Data section:

START

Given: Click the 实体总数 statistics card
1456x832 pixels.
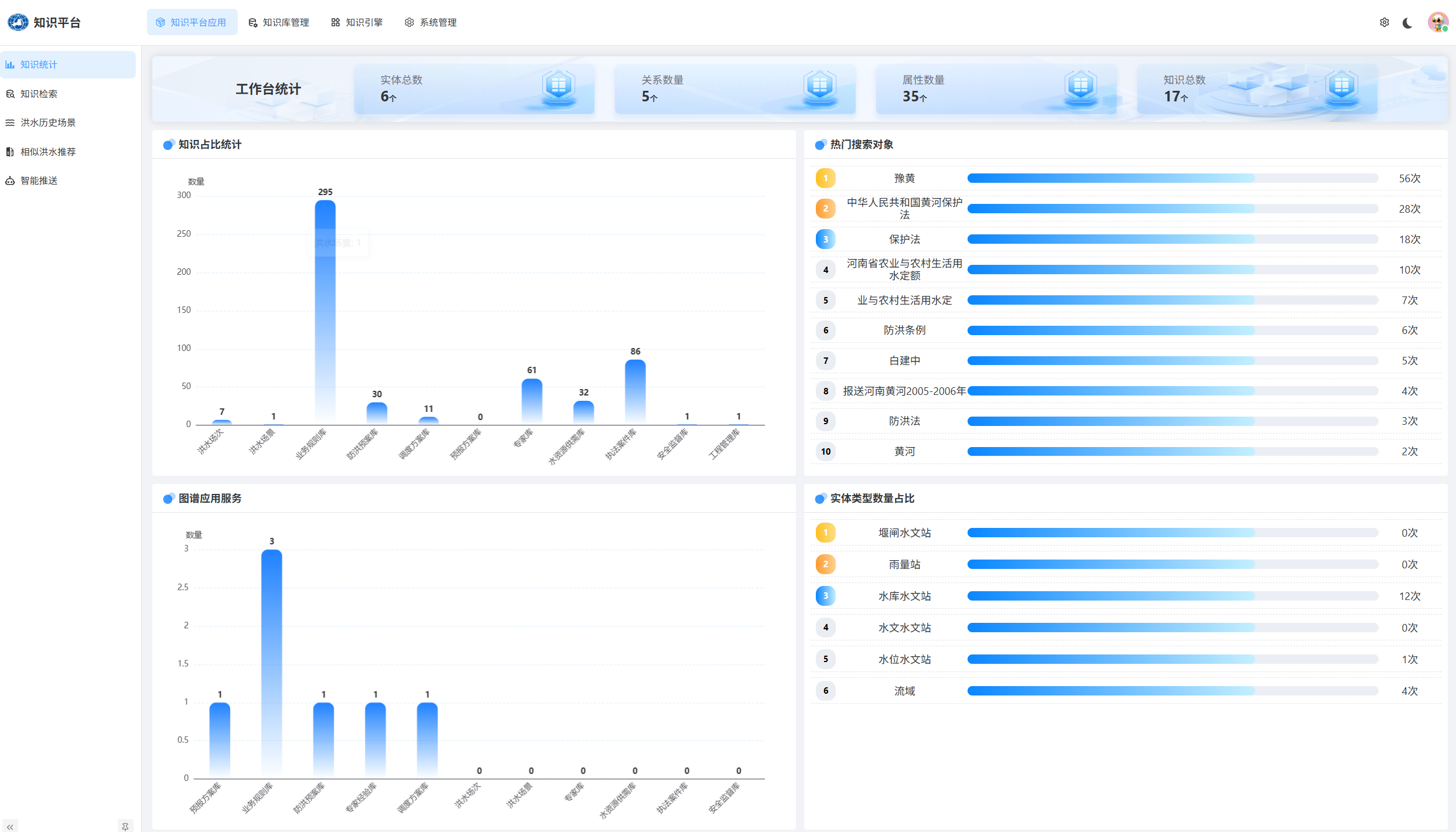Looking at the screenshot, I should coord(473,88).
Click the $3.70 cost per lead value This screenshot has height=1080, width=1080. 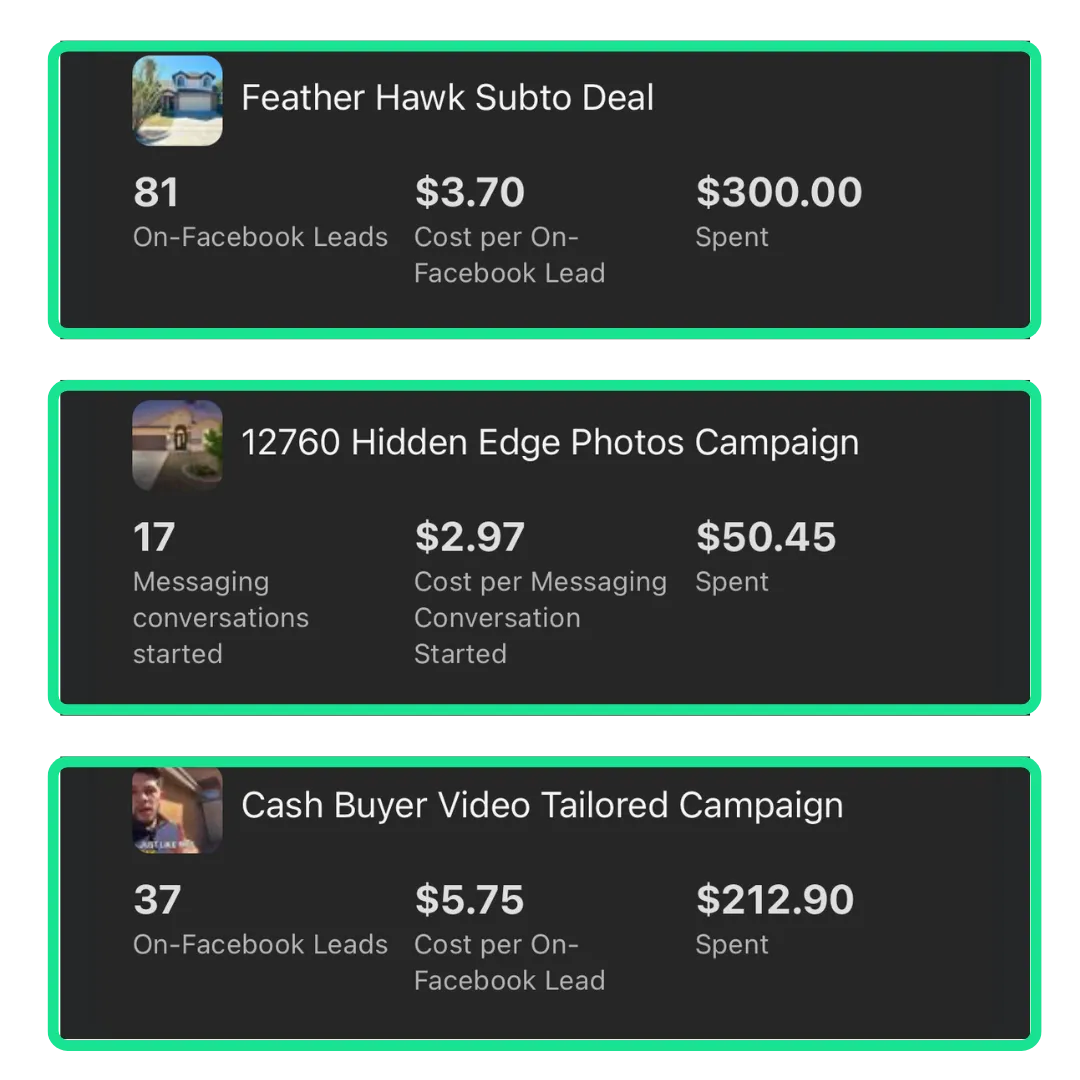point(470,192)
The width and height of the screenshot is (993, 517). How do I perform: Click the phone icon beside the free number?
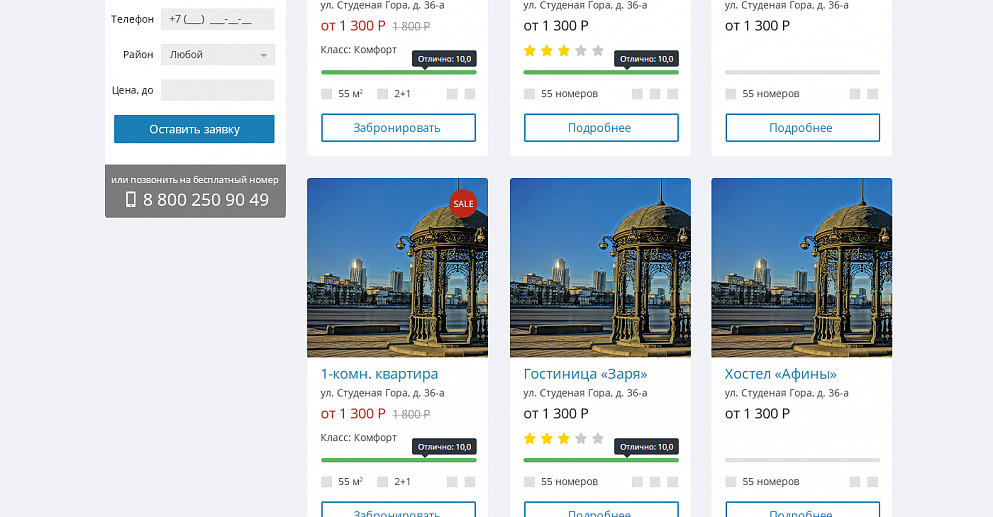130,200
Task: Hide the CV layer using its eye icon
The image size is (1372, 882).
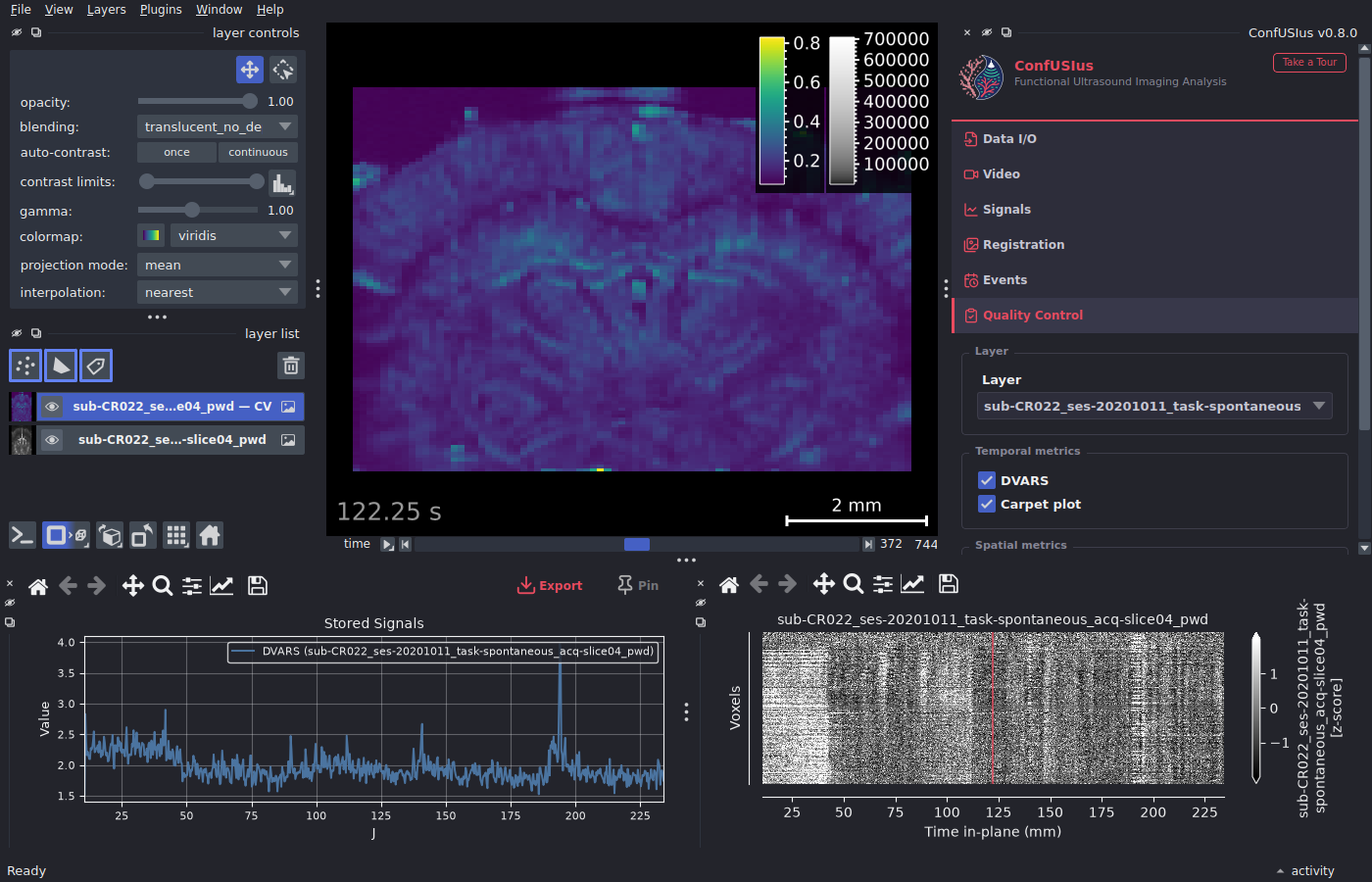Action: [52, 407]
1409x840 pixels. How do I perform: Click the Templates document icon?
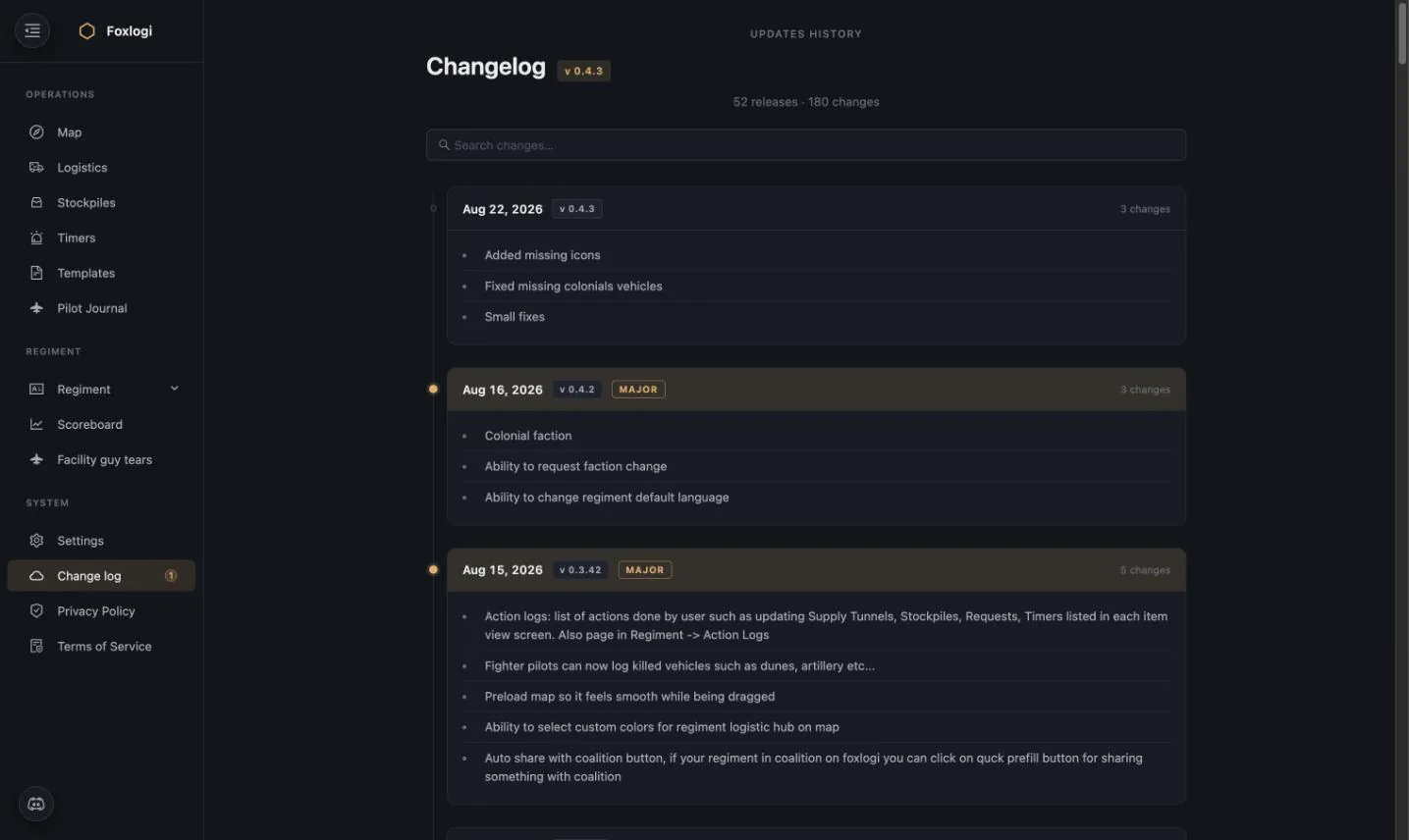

END

Stated problem: Please retype the items exactly, starting with the line that contains "Task: Hide the CV layer using its eye icon" and going on through the end of the items, leaving out the pictures.

Reply:
Task: Hide the CV layer using its eye icon
The image size is (1372, 882).
Action: [52, 407]
1409x840 pixels. How do I perform: Click the Templates document icon?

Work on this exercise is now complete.